An Epiphany Journey

An Epiphany Journey

Preacher: Pastor Liz Miller
Date: January 3, 2021
Text: Matthew 2:1-12

The coinciding of Epiphany and the New Year is my favorite pairing. The New Year is all about learning from the lessons of the previous year and setting our intentions for the months ahead. The New Year recognizes that we are on a journey – that surely much of last year will spill into the next, but that we have agency about what we do with it, and we can make choices about which direction we will next travel. For this year in particular, we are aware that turning the page from 2020 to 2021 does not mean all is suddenly right with the world.
We are still living with the impact of COVID-19, as evidenced by yet another online worship experience. We are still living with the impact of federal and state governments that prioritizes the wealthy over all else. Systemic racism is not any better today than it was a week ago. The grief of lives and loved ones lost still burns through us as much as it did a week ago.
Even those more trivial inconveniences and trials that we liked to attribute to the year 2020 will not magically disappear with the turning of a page in the calendar – my furnace breaking down on January 1st, 2021 can attest to that reality.
Yet at the New Year we rekindle our hope that we will have the resources, the support, and the resilience to make it through another year, no matter what it brings. We rekindle our
resolve to work toward systemic change, to amplify the voices of the oppressed, to ground our community in love. This happens individually with every person who takes the time to set an intention or make a resolution for the coming year.
This intention setting and resolution making also happens communally in a similar way through Epiphany and our annual retelling of the journey of the Magi.
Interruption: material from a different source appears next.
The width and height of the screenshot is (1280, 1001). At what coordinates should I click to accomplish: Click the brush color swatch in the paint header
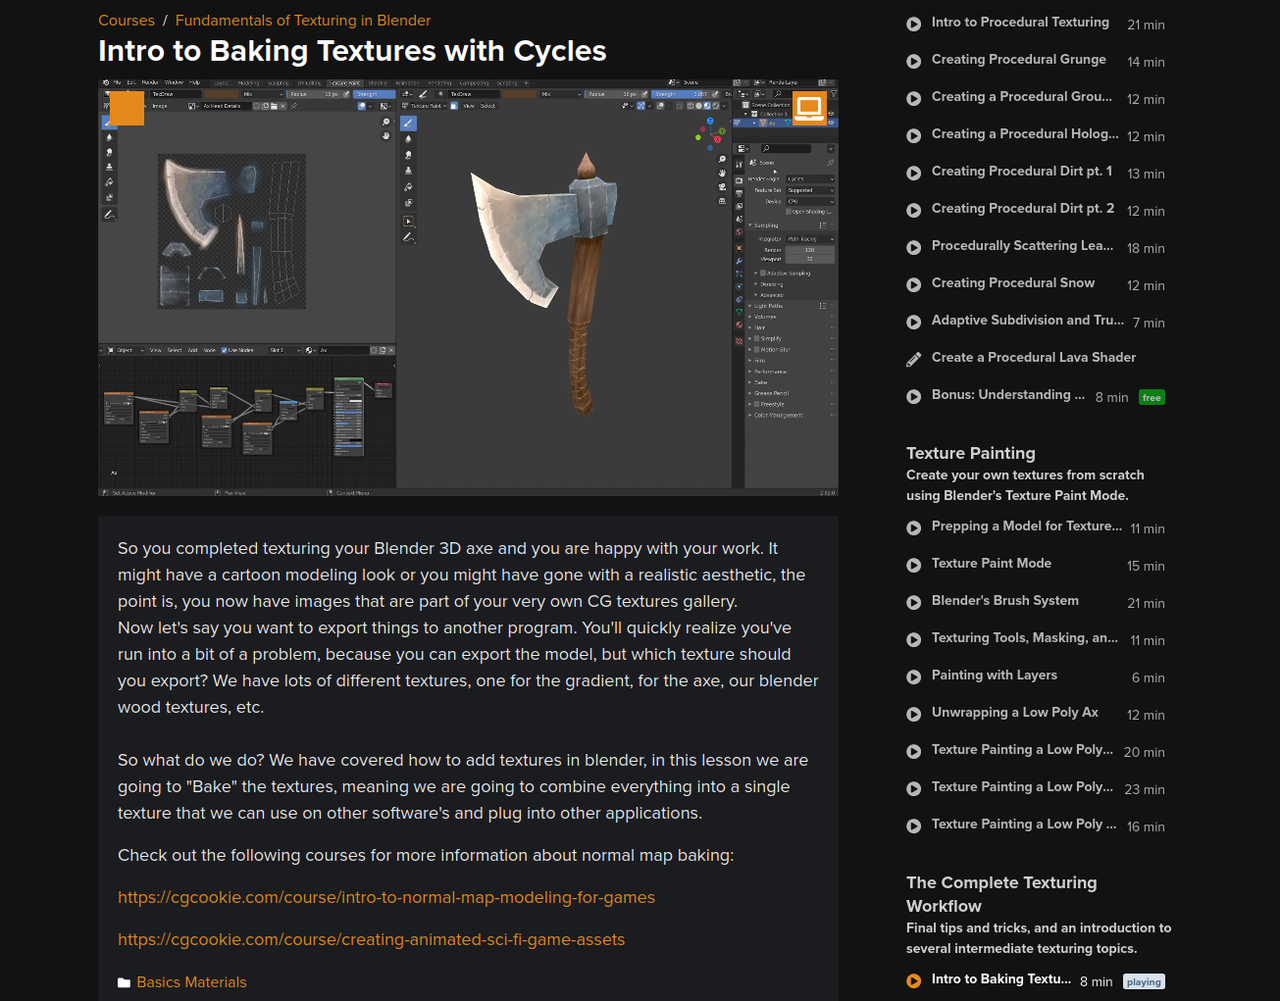221,94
This story ties us from Christmas into what is next, and invites us to follow the journey of the Magi and learn from their lessons as we imagine where our journey will take us as a community of faith in this next year.
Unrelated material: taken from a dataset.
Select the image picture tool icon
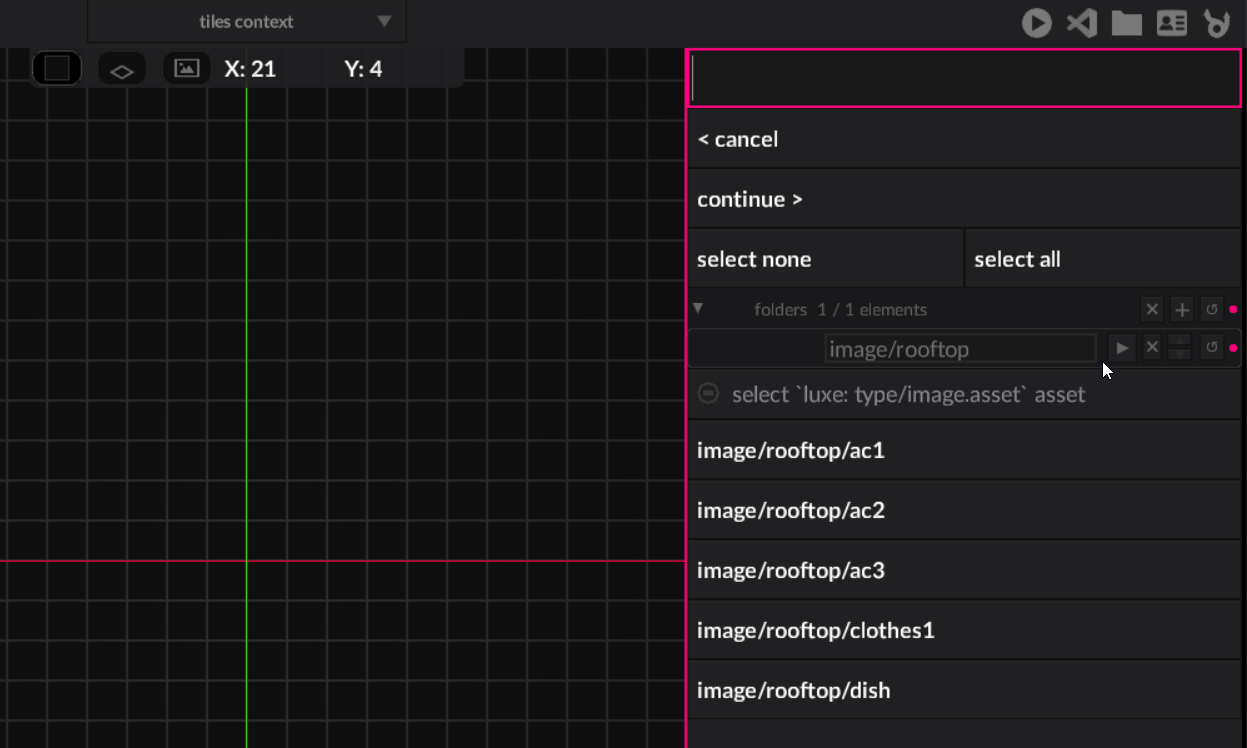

There is a lot of lore about who the Magi were with many of the details in dispute depending on which scholar you read. What is generally agreed upon is that the Magi were not just three people, they were a whole caravan of folks. And because they came from afar, it is believed that they were of a different religion and ethnicity than Jesus and his family would have
I love this detail because it reminds me of our own church – a wild group of people who have come from afar – some of us finding our way to mid-Michigan through school or work, some of us growing up in the area but finding our way to a progressive Christian church after different experiences in other kinds of churches, each of us gathered together as a caravan of people who knows what it feels like to be an outsider in one way or the other, committed to taking the journey of faith together.
A big part of the journey these Magi undertake is journey of discernment. When they encounter Herod, do they listen to him? They follow part of his instructions, to search for the child, but do they trust him? Who or what do they put their faith in if not the ruler of the land?
We know that anytime we are trying to make decisions with other people it takes a lot of discussion, negotiation, and weighing of all possible options. It doesn’t matter whether the decision is as small as “What are we going to have for dinner tonight?” or “Are we going to commit treason by lying and hiding from a murderous dictator?” Discernment is the practice of asking deep questions when the answer is not obvious. It’s about asking the questions in a way that evokes your values, your hopes, and your faith. Discernment is a sacred practice that helps us step outside of ourselves and reaches out to God, to the knowledge that our decisions and actions have an impact beyond ourselves.
The magi followed first a star, and then their dreams, trusting something mystical and sacred to guide them on their journey. As a church we are invited to practice discernment as well.
At the beginning of the year, in addition to the resolutions that are made, perhaps we should recommit to asking deep questions, to drawing on the mystical and sacred elements of our faith when we seek answers, and to always turning to God, to something bigger than our individual
experiences, when looking to where our future is leading us and how we are going to get there.
Today we honor Epiphany, which is a celebration that is less about a one-time “Aha!” revelation, and more of a celebration of a long journey, and so today I invite us to lift up and acknowledge that we too are a people on a journey. 2021 is another chapter on that journey, and I am glad we are beginning it together. I pray that the weeks and months ahead of us will lead us deeper in our commitment to working for justice and growing in discipleship. I pray that each of us will feel the Edgewood caravan surrounding you and accompanying you on your own journey, so that we might remember we are in this together. May it be so. Amen.